There was a different sort of crowd at Alpha Delt too, Dickson said.

“Some of my good friends [in Alpha Delt] were the school’s best football and basketball players,” he said. “It was different back then.”

According to Russian Professor Duffy White ’62, another Alpha Delt member, the defining interest of house residents, including the athletes, was countercultural politics.

“The only way we could have distinguished Alpha Delt was by its interest in radical politics,” White said.

One of the highlights of Alpha Delt in the early ’60s was the time when beat poets Jack Kerouac and Allen Ginsberg came to the house for a poetry reading. The occasion was Dirty River Day, the annual bacchanal when students would race makeshift boats on a nearby river and the women from nearby colleges would drive into town in troves.

“I got to drive Kerouac around,” Dickson said. “He was off his gourd the whole weekend and all these girls from Connecticut College and all over the place had come down. He was basically chasing these girls. He was chasing every girl who was around.”

After the ’60s, Alpha Delt alumni describe a situation that more closely resembled the social contours of today’s Wesleyan.

“Deke had the general feel of the football and jock house. Eclectic was punks, Beta was lacrosse players and more jocks, and Psi Upsilon was business children,” said Alpha Delt member Topher Dunne ’79. “[The students in] Alpha Delt were ’literary’ in the broadest sense of the term—some writers and a variety of musicians and singer-songwriters.”

President Michael Roth ’78, another former president of Alpha Delt, recalls that the society’s members were cautious to avoid stereotyping themselves. As an example, Roth recalls a time when the University was calling various fraternities and societies in an effort to crack down on cursing at football games. Roth picked up the call to Alpha Delt, declaring hastily that Alpha Delt members did not attend Wesleyan football games.

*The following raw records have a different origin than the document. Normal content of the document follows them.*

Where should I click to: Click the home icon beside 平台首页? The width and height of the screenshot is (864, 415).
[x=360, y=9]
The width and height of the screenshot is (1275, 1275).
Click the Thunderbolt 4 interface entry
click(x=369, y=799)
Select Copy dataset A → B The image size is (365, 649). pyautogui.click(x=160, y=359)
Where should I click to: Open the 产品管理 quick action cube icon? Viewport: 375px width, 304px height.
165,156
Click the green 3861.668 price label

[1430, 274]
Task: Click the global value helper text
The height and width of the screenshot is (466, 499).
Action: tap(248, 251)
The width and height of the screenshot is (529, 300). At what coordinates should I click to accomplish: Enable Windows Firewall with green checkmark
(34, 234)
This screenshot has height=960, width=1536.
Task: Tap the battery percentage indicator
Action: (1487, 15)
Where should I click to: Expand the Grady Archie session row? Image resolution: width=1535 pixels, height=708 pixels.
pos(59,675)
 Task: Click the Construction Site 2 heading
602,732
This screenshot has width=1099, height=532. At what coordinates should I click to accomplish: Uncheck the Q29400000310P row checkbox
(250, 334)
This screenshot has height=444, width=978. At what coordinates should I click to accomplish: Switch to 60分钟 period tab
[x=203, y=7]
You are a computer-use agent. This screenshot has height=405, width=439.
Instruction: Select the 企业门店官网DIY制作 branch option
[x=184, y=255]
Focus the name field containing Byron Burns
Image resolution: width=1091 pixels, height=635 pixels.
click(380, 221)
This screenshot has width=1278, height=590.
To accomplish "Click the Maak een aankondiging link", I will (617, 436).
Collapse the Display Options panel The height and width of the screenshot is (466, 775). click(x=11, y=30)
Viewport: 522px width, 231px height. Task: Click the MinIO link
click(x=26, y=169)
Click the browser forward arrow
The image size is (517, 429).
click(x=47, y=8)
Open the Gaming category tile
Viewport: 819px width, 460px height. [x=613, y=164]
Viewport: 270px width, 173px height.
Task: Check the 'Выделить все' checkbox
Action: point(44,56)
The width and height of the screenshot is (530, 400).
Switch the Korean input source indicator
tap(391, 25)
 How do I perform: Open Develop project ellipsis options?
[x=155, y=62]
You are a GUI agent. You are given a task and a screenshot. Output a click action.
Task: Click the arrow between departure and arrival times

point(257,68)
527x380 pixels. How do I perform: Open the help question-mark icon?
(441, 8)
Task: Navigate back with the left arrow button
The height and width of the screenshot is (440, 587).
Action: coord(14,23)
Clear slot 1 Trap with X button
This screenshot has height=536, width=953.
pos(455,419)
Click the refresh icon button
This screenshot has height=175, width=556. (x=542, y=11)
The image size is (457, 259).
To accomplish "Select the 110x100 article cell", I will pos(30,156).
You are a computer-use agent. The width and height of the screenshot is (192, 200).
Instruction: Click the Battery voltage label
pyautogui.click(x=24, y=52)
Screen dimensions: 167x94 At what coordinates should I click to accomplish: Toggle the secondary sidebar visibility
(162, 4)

“Everyone in the fraternity was so angry at me,” Roth recalled. “They said, ’You’re stereotyping us!’ and they all went to games cursing.”

Looking back, Roth believes that some things have not changed.

“What probably hasn’t changed is the refusal to be stereotyped,” he said.

For those of an earlier era, such as Dickson, however, the difference is clea—nd not only at Alpha Delt.

“Today, [the societies] are certainly racially, religiously, and ethnically diverse, but I’m unsure of how diverse they are in terms of what people consider to be important,” he said. “Alpha Delt now seems a jazz and martinis kind of crowd.”

Dunne says that other former members had trouble recognizing their old stomping grounds, and were confused when they went to reunions that reminded them more of “a Renaissance Fair” then the house they once lived in.

“My classmate and former member of Alpha Delt, Bayard Klimasmith ’91, passed
through campus and mentioned there were lots of Society for Creative Anachronism types, something completely outside the realm of my recollection from my time there,” Dunne said.

Maria Pia Gekas ’09, the current Alpha Delt president, believes that the house has maintained its philosophical foundations through the decades, regardless of any perceived change.

“Personalities come and go, but our ideals as a society have remained constant,” Gekas said. “There isn’t necessarily one common interest or attitude or personality like that. The society is what binds us all together.”

Overall, Dunne believes that diverse cultures tend to splinter off into interest groups, a trend he has seen with his former house.

“I think that there’s an unavoidable sectioning off into cliques, either overt like ’Greek’ societies or into special interest housing,” he said.

To Roth, however, such barriers too often appear more impenetrable than they actually are.

“[I’ve observed] that you do not have to be a jock to be in one [society] or a hipster to be in another, that in fact they do have personalities that have some consistencies, but they are more open than they appear,” he said.